New Class of Galaxy Discovered 104
fructose sends along this excerpt from Space Daily:
"A team of astronomers has discovered a group of rare galaxies called the 'Green Peas' with the help of citizen scientists working through an online project called Galaxy Zoo. The finding could lend unique insights into how galaxies form stars in the early universe. ... Of the 1 million galaxies in Galaxy Zoo's image bank, only about 250 are in the new 'Green Pea' type. Galaxy Zoo is claiming this as a success of the 'citizen scientist' effort that they spearheaded. ... The galaxies, which are between 1.5 billion and 5 billion light years away, are 10 times smaller than our own Milky Way galaxy and 100 times less massive. But surprisingly, given their small size, they are forming stars 10 times faster than the Milky Way. 'They're growing at an incredible rate,' said Kevin Schawinski, a postdoctoral associate at Yale and one of Galaxy Zoo's founders. 'These galaxies would have been normal in the early universe, but we just don't see such active galaxies today. Understanding the Green Peas may tell us something about how stars were formed in the early universe and how galaxies evolve.'"
Re:Less massive but prolific star creators (Score:3, Informative)
Given that it is the expansion of the galaxy that causes the creation of matter, it makes sense that smaller, more active galaxies would be able to create new stars.
I don't know how to respond to this statement. This is the tenth time I've written something before erasing it to start over to sound less inflammatory. I guess I'd just like a citation to this "theory" of the diffusion of matter begetting more matter. It sounds like some whacked-out solid state universe theory.
Re:Just random chance we see no recent ones? (Score:3, Informative)
It's not quite so straightforward due to the complexities of how the peas are actually selected, I think. http://arxiv.org/pdf/0907.4155v1 is the paper - section 2 and 5 might be of interest with respect to this sort of question.
Re:Time to be pendantic! (Score:5, Informative)
It's standard English and has been for hundreds of years.
Yes mathematically it makes no sense, but language isn't mathematics. And look you understood that it meant 1/10th and 1/100th so from a linguistically it expressed what was intended just fine, even to people who think in math instead of language.

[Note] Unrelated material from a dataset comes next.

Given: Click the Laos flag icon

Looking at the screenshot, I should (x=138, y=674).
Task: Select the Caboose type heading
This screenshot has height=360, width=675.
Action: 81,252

Unless you're arguing "smaller' needs a qualifier to indicate it means volume. Even that seems a stretch since there are only two options, volume and mass, and the mass is taken by the 100x part.

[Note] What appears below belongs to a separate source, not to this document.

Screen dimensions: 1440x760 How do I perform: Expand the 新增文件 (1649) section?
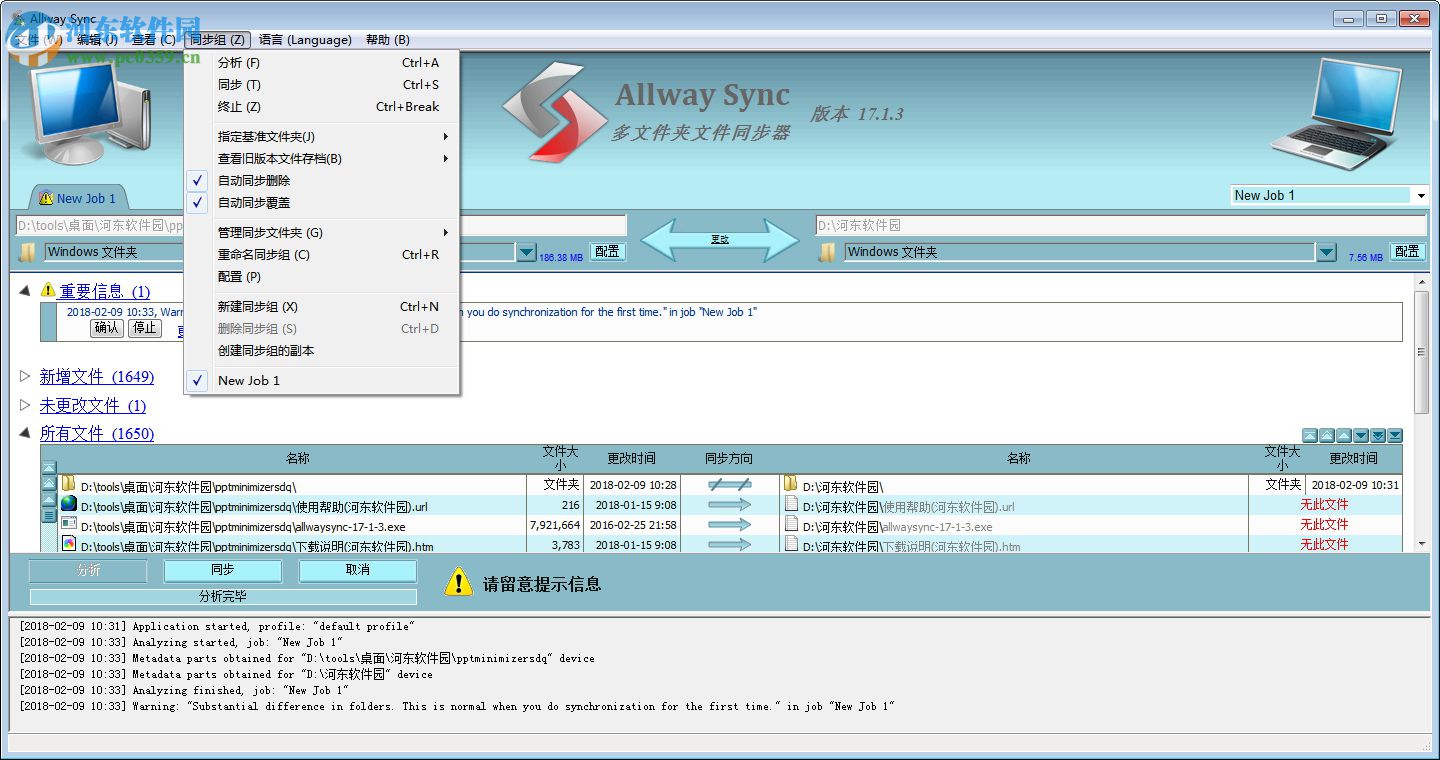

Re:Why a new class? (Score:3, Informative)
HST images were needed to investigate the morphology - the shapes just couldn't be picked out in the original images as the galaxies are so compact. However, it looks like a number of them have complex shapes hinting that they are or have recently been involved in mergers with other galaxies. We don't have much to go on at the moment though.
Re:Why a new class? (Score:3, Informative)
Basically young stars have a different kind of emission to old stars. You can essentially count up the amount of light from young stars and work out how much star formation you need to have that population.
Re:Why a new class? (Score:4, Informative)
Peas were user discovery (Score:5, Informative)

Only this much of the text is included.